更难得可贵的是,辛老板并没有因此得意忘形,待客更加谦恭。遇到灾年,开铺施粥赈灾,接济灾民,深得百姓、官绅、文人雅士尊重。
十多年过去了,辛老板每天正午,都会站在酒铺前,望着赠画乞丐当年所来方向,端酒等候。
直到有一天,乞丐依然衣衫褴褛,唱着歌飘然而至。
辛老板大喜:“恩公,您赐我一生用不尽的财富,我愿供养您,竭尽所能满足您的要求。”
乞丐“呵呵”一笑:“穷而不失礼,富而不忘本。如此品性纯良,这些钱财,本就是你该得罢了。不过呢,我的宝贝坐骑在这里待得久了,也该随我而去。”
说罢,乞丐从腰间抽出笛子,吹了首曲子,旋律美妙至极,竟不似人间凡乐。
须臾,朵朵白云自空而下,画中黄鹤随着白云飞到乞丐身旁。乞丐爱怜地摸着黄鹤,跨上鹤背,腾空而去。
辛老板为了怀念这位仙人,用赚下的银两在黄鹄矶上修建了一座楼阁。起初人们称之为“辛氏楼”,后来便称为“黄鹤楼”。
崔颢的千古佳句《黄鹤楼》,也是因此传说,兴之所至,挥毫而成。
“月饼,除了那个传说,我实在没看出黄鹤楼有什么不同。”我擦着满头大汗气喘如犬,“格局很周正,也没看出有什么机关暗门。
月饼摸出根烟刚想点着,估计是琢磨着旅游景区抽烟有碍公德,很惋惜地塞回烟盒:“这事儿我不专业啊!要不你再琢磨琢磨?或者像《望庐山瀑布》,根据诗词意境结合现实场景,推敲推理?”
“50多米,五层啊!我都上上下下爬了好几趟了。内部72根圆柱,外部60个翘角,十多万片黄色琉璃瓦,两只铸铜的黄鹤……且不说和格局术数不沾边儿,就连崔颢的《黄鹤楼》,也没有什么关联。喏!你也看了,从楼顶往外瞅,这角度武汉三镇倒是看得清晰,但压根儿不是‘晴川历历汉阳树,芳草萋萋鹦鹉洲’的景儿啊。
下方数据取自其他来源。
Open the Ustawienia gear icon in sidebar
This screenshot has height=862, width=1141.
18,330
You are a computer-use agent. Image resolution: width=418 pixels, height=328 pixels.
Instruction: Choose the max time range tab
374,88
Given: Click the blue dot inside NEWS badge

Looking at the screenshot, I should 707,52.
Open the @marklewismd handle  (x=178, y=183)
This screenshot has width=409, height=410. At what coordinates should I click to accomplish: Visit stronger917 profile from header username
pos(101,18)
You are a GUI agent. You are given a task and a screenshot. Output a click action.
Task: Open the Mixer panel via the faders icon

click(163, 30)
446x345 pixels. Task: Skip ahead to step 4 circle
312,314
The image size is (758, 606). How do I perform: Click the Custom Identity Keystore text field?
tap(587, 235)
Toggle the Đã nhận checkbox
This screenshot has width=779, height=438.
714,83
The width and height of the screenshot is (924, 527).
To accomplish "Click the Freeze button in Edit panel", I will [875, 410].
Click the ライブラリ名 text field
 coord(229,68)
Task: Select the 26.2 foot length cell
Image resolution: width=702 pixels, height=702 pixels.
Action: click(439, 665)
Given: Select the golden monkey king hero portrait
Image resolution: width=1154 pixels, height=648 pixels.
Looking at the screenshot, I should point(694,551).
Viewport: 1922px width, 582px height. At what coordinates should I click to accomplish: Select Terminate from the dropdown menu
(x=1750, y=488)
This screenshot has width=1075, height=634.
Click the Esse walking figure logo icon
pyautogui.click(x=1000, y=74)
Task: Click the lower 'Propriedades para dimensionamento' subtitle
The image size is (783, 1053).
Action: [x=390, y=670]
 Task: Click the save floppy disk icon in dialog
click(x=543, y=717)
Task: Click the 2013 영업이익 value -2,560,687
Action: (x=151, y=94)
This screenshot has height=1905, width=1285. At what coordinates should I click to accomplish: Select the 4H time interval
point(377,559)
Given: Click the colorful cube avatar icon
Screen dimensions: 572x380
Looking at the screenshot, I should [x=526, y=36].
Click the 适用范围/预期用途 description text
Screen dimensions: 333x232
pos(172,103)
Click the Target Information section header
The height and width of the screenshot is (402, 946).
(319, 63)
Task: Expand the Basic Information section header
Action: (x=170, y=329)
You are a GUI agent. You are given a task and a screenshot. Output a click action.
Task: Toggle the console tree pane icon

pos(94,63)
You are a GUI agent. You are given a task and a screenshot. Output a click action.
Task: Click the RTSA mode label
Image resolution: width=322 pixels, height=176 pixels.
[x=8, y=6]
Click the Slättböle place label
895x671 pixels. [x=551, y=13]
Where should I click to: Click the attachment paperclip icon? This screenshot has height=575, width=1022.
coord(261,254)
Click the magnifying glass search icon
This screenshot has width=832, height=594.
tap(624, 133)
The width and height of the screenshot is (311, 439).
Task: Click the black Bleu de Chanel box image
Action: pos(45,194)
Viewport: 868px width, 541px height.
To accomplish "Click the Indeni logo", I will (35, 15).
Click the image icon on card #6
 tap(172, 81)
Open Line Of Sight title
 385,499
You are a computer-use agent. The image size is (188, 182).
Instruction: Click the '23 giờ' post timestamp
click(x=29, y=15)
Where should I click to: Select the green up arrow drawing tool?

难不成让我唱首民谣,等着这两只铜鹤闻歌起舞,带咱们得道成仙嘛?”
我没好气地揉着酸麻肿胀的小腿,正发着牢骚,黄鹤楼下的京广铁路列车呼啸而过,更是气不打一处来:“自古以来,但凡格局绝佳之处,讲究的就是个空灵寂静。这铁路都通到下面了,就算之前有什么,也都破坏掉了。”
“那‘回到过去的你’留那首诗几个意思?”估计是天气太热,心头火燥,再加上一大早吃的热干面火辣干热,月饼也按耐不住火气,“怎么就这么没耐心?”
“我哪知道为什么留那首诗!‘回到过去的你’当时肯定也在,你来跟我讲讲几个意思?”我闷着一肚子火,索性找个树荫坐着乘凉。
月饼背着手阴张老脸不搭理我,自顾自看景儿拍照发朋友圈去了。
得!我们俩这还没回到过去因为爱恨情愁黑化呢,这会儿就祸起萧墙矛盾重重了。
“有唱歌的么?洗手间在那边,其余的游客跟好队伍。唱歌的同学,铜鹤这里集合。”“唱歌”是导游行话,其实就是上厕所的意思。
不知道哪儿的旅游团,人人带着统一的旅游帽喜气洋洋,跟着导游听讲解:“我们看到的黄鹤楼,并非历史里的黄鹤楼。唐永泰元年黄鹤楼已具规模,然而兵火频繁,黄鹤楼屡建屡废。仅在明清两代,就被毁7次,重建和维修了10次,所以黄鹤楼又有‘国运昌则楼运盛’的说法。最后一座建于同治七年,毁于光绪十年。”